ARBEITSANWEISUNGEN:
a. Beantworten Sie zum Text über Social Media im Change Management diese Fragen:
(i) Welchen Titel trägt die Studie von Capgemini Consulting?
(ii) Welche Komponente spielt nach einem Ergebnis der Studie eine sehr große Rolle?
(iii) Welcher Anteil fürchtet sich vor Wandel?
b. Schreiben Sie den Text über Social Media im Change Management im Anschluss an seinen letzten Satz weiter.

------ TEXTAUSZUG ------

Chefs setzen Social Media nicht ein

Social Media im Change Management

07.01.2012 von Bettina Dobe
Bei Veränderungsprojekten könnten Social Media die Kommunikation ergänzen. Doch Managern fehlt Erfahrung mit den Werkzeugen, zeigt eine Befragung von Capgemini.

Rightsizing, Outsourcing und andere Restrukturierungen bedeuten für Mitarbeiter und Führungskräfte gleichermaßen eine große Umstellung. Die Strategieberatungsfirma Capgemini Consulting hat in der Studie "Digitale Revolution - ist Change Management mutig genug für die Zukunft?" untersucht, wie Manager sich im Change Management auf digitale Technologien einstellen und wie sie diese für Veränderungen nutzen. Ein Ergebnis der Studie: Die emotionale Komponente spielt eine sehr große Rolle.

Change als "Fact of Life"

Wandel sehen mittlerweile viele als Fact of Life an - dennoch fürchtet sich rund ein Drittel davor.

------ QUELLDATEN ------

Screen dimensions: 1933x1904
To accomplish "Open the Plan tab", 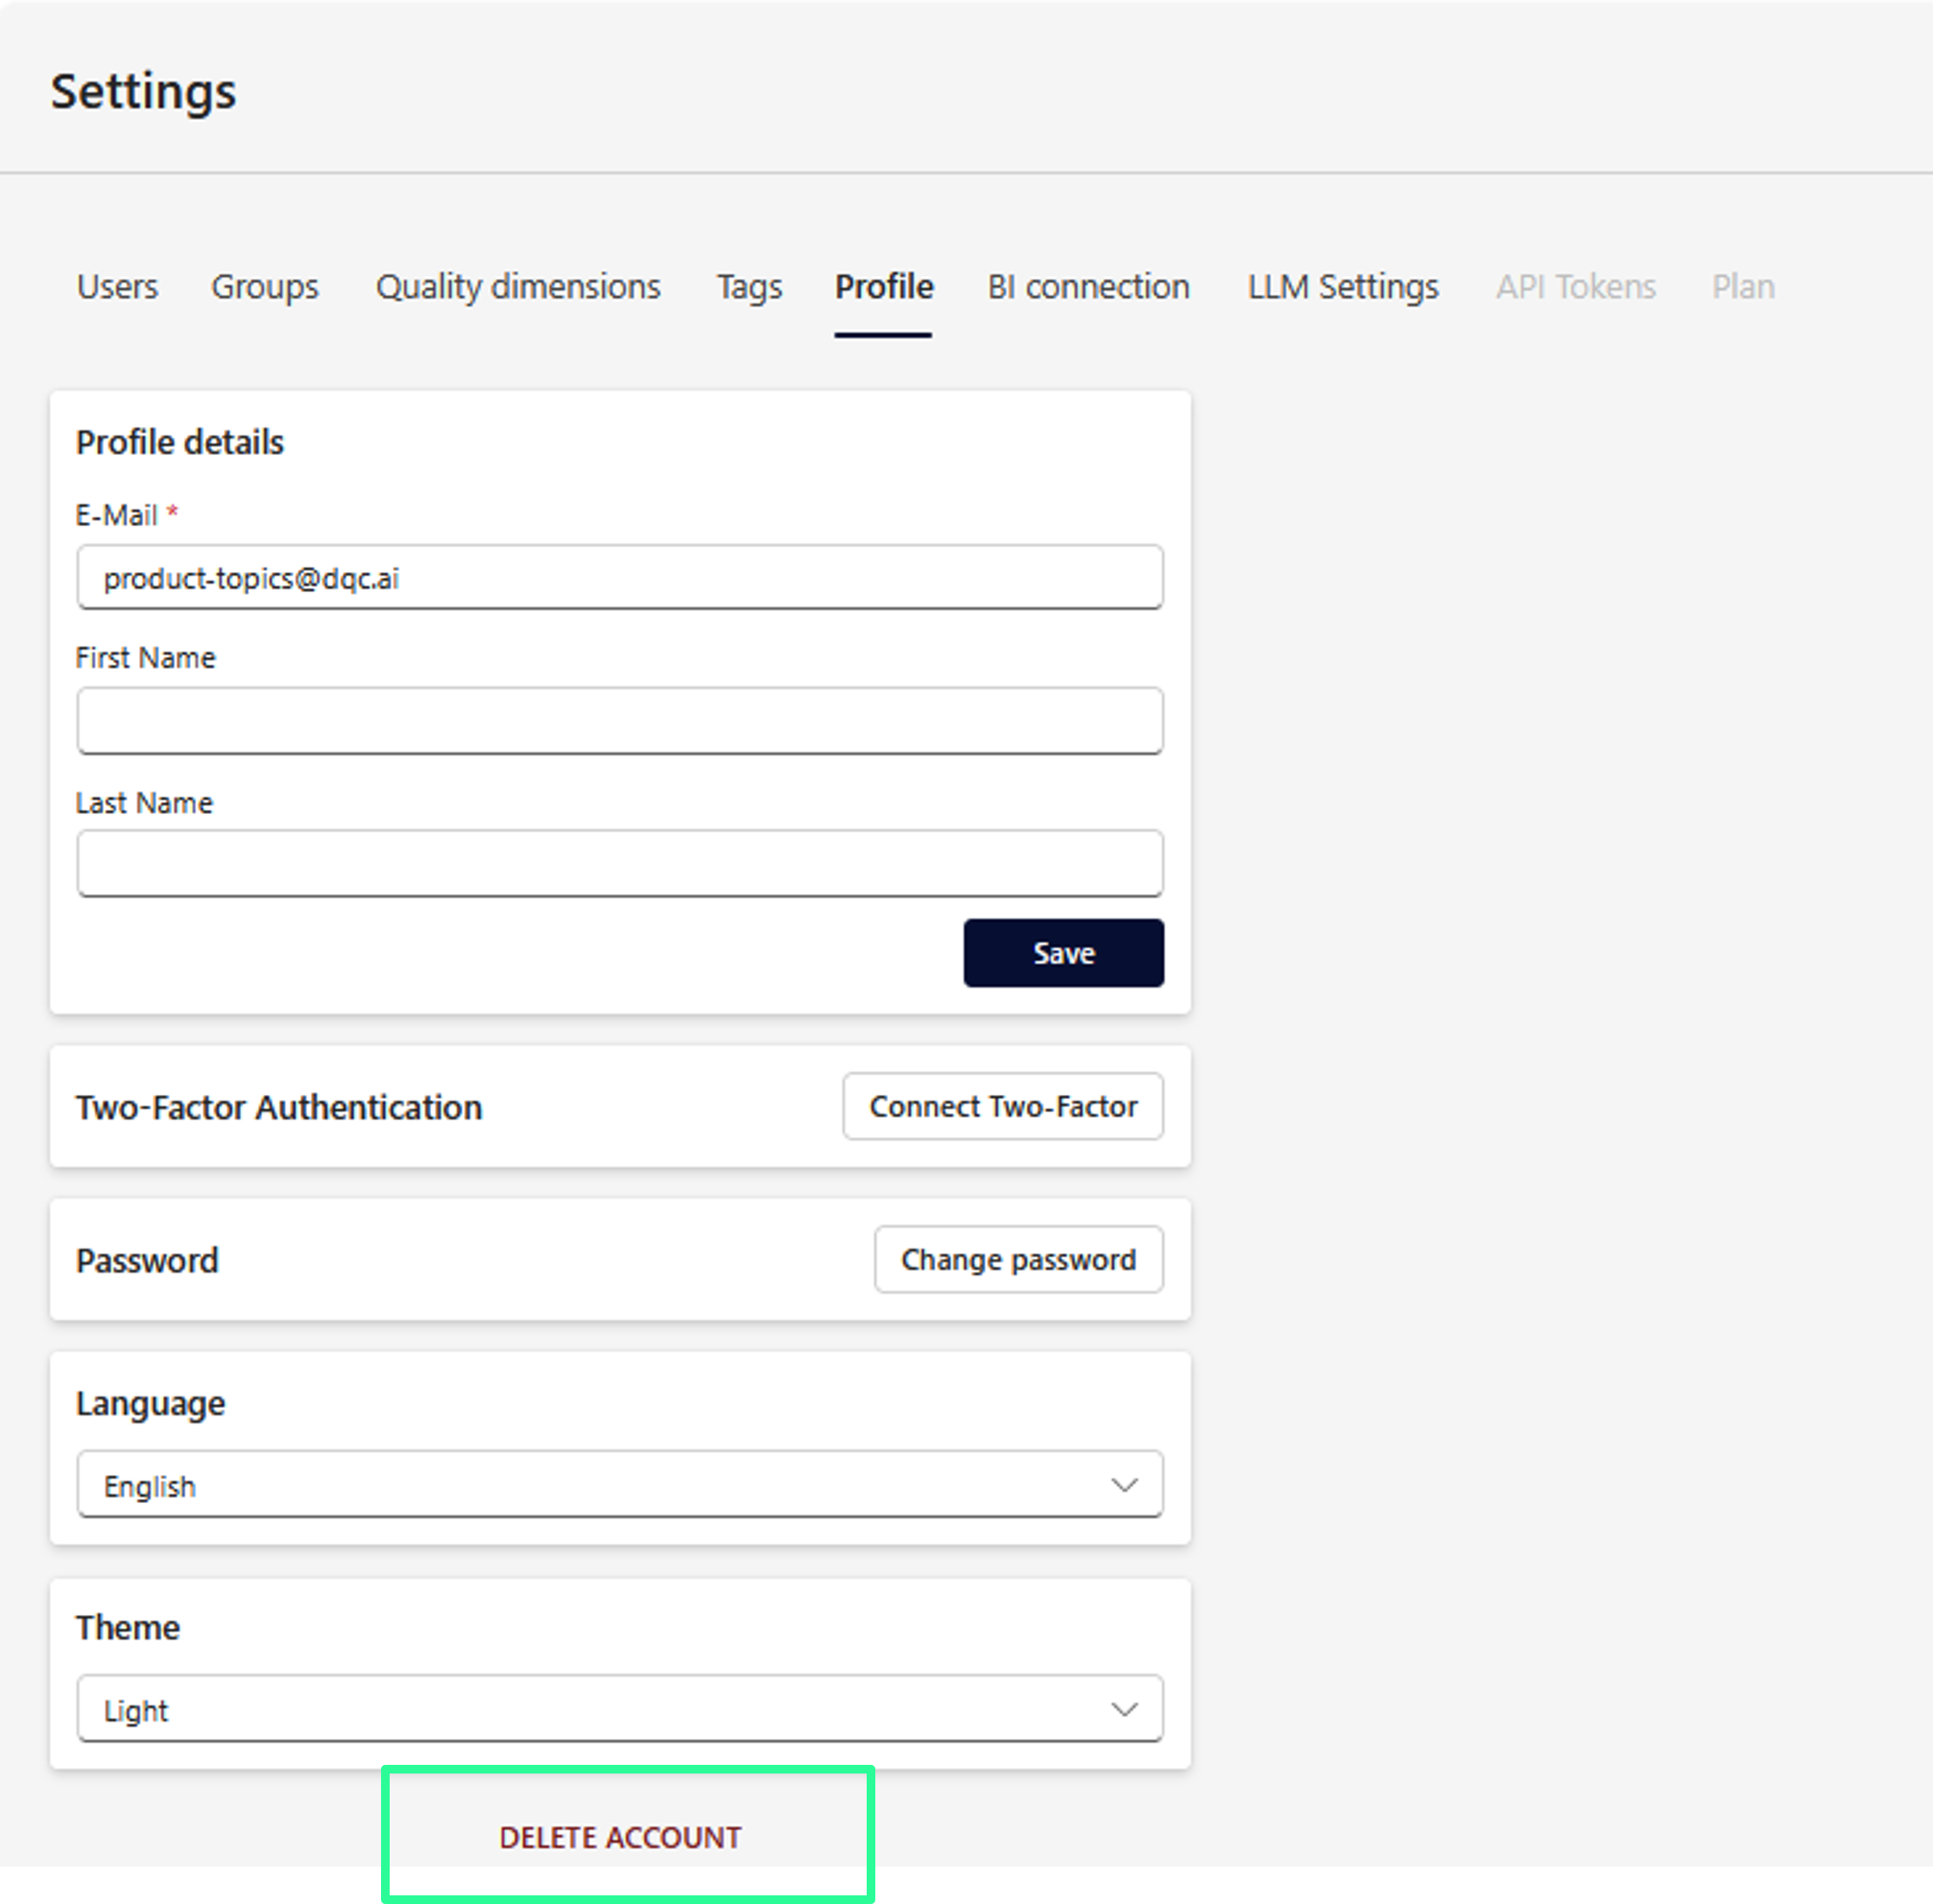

------

ANTWORTEN:
a.
(i) „Digitale Revolution - ist Change Management mutig genug für die Zukunft?“
(ii) Die emotionale Komponente.
(iii) Rund ein Drittel.

b.
Foto: Capgemini Consulting

Veränderungen wirken auf das Gewohnheitstier Mensch nicht mehr so bedrohlich wie einst. Nur knapp ein Drittel (32,1 Prozent) der befragten Change-Management-Experten stimmten dieser Aussage in der Umfrage zu. Wie die Berater herausfanden, sehen inzwischen viele Mitarbeiter Wandel als einen "Fact of Life" an: Veränderung gehört nun mal zum Arbeitsleben. Aber nur sieben Prozent der Manager auf der zweiten Führungsebene waren aufgeschlossen gegenüber Veränderungen im Unternehmen. Doch wogegen wehren sich die Führungsverantwortlichen?

Angst vor zu viel Veränderung

Knapp die Hälfte (47 Prozent der Befragten) gab an, dass sie angesichts großer Restrukturierungsmaßnahmen um ihren Einfluss oder ihren Status fürchteten. Die ständigen neuen Anforderungen scheinen den Führungsverantwortlichen wohl ebenfalls zu viel zu sein: 40 Prozent gaben an, dass sie die dichte Taktung der Veränderungsprojekte belaste. Zu schnellem Wandel erteilten die Befragten des mittleren Managements also eine Absage.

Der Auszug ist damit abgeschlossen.